Exercise brief
Find the line containing "View brochure (95, 538)" in the entries below. Reproduce that line and each one after it to the end, exactly, with no other lines.

[Saved data entries]
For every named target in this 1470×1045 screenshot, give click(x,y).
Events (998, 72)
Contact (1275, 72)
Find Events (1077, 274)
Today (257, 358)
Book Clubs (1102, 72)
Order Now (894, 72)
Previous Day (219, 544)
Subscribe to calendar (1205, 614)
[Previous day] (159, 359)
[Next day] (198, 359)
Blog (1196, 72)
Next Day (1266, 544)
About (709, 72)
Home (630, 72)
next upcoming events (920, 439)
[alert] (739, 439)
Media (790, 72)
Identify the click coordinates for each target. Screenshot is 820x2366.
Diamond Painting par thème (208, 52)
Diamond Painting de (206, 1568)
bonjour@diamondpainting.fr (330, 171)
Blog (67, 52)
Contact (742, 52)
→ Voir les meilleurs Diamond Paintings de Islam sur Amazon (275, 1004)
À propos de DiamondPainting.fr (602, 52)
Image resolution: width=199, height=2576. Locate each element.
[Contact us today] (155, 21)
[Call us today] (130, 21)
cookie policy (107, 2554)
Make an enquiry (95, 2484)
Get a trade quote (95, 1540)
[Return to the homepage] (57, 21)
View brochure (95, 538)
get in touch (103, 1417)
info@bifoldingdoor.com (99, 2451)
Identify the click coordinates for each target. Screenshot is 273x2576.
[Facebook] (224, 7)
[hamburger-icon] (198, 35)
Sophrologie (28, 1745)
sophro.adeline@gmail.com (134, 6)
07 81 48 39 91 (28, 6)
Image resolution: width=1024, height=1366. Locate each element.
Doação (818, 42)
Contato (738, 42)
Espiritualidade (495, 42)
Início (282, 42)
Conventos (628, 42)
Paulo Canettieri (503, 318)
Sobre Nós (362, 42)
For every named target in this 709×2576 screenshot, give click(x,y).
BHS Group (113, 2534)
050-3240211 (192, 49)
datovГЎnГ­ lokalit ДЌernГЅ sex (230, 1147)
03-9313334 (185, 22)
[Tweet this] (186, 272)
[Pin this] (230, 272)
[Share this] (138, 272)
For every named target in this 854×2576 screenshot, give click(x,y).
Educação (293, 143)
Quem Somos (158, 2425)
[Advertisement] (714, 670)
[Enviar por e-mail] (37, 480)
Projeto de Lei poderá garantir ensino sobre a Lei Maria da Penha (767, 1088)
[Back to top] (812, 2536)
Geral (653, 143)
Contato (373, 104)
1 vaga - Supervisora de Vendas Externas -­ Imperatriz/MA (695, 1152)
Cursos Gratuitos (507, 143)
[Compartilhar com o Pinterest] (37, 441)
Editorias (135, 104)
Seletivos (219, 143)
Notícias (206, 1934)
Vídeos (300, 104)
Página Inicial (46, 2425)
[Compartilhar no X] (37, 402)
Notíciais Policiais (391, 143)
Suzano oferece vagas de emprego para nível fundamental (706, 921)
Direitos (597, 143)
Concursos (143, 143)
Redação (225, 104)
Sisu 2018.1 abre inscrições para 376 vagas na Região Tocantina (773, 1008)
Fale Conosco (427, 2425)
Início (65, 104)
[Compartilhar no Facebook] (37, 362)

Exercise response
View brochure (95, 538)
get in touch (103, 1417)
info@bifoldingdoor.com (99, 2451)
Identify the click coordinates for each target. Screenshot is 273x2576.
[Facebook] (224, 7)
[hamburger-icon] (198, 35)
Sophrologie (28, 1745)
sophro.adeline@gmail.com (134, 6)
07 81 48 39 91 (28, 6)
Image resolution: width=1024, height=1366. Locate each element.
Doação (818, 42)
Contato (738, 42)
Espiritualidade (495, 42)
Início (282, 42)
Conventos (628, 42)
Paulo Canettieri (503, 318)
Sobre Nós (362, 42)
For every named target in this 709×2576 screenshot, give click(x,y).
BHS Group (113, 2534)
050-3240211 (192, 49)
datovГЎnГ­ lokalit ДЌernГЅ sex (230, 1147)
03-9313334 (185, 22)
[Tweet this] (186, 272)
[Pin this] (230, 272)
[Share this] (138, 272)
For every named target in this 854×2576 screenshot, give click(x,y).
Educação (293, 143)
Quem Somos (158, 2425)
[Advertisement] (714, 670)
[Enviar por e-mail] (37, 480)
Projeto de Lei poderá garantir ensino sobre a Lei Maria da Penha (767, 1088)
[Back to top] (812, 2536)
Geral (653, 143)
Contato (373, 104)
1 vaga - Supervisora de Vendas Externas -­ Imperatriz/MA (695, 1152)
Cursos Gratuitos (507, 143)
[Compartilhar com o Pinterest] (37, 441)
Editorias (135, 104)
Seletivos (219, 143)
Notícias (206, 1934)
Vídeos (300, 104)
Página Inicial (46, 2425)
[Compartilhar no X] (37, 402)
Notíciais Policiais (391, 143)
Suzano oferece vagas de emprego para nível fundamental (706, 921)
Direitos (597, 143)
Concursos (143, 143)
Redação (225, 104)
Sisu 2018.1 abre inscrições para 376 vagas na Região Tocantina (773, 1008)
Fale Conosco (427, 2425)
Início (65, 104)
[Compartilhar no Facebook] (37, 362)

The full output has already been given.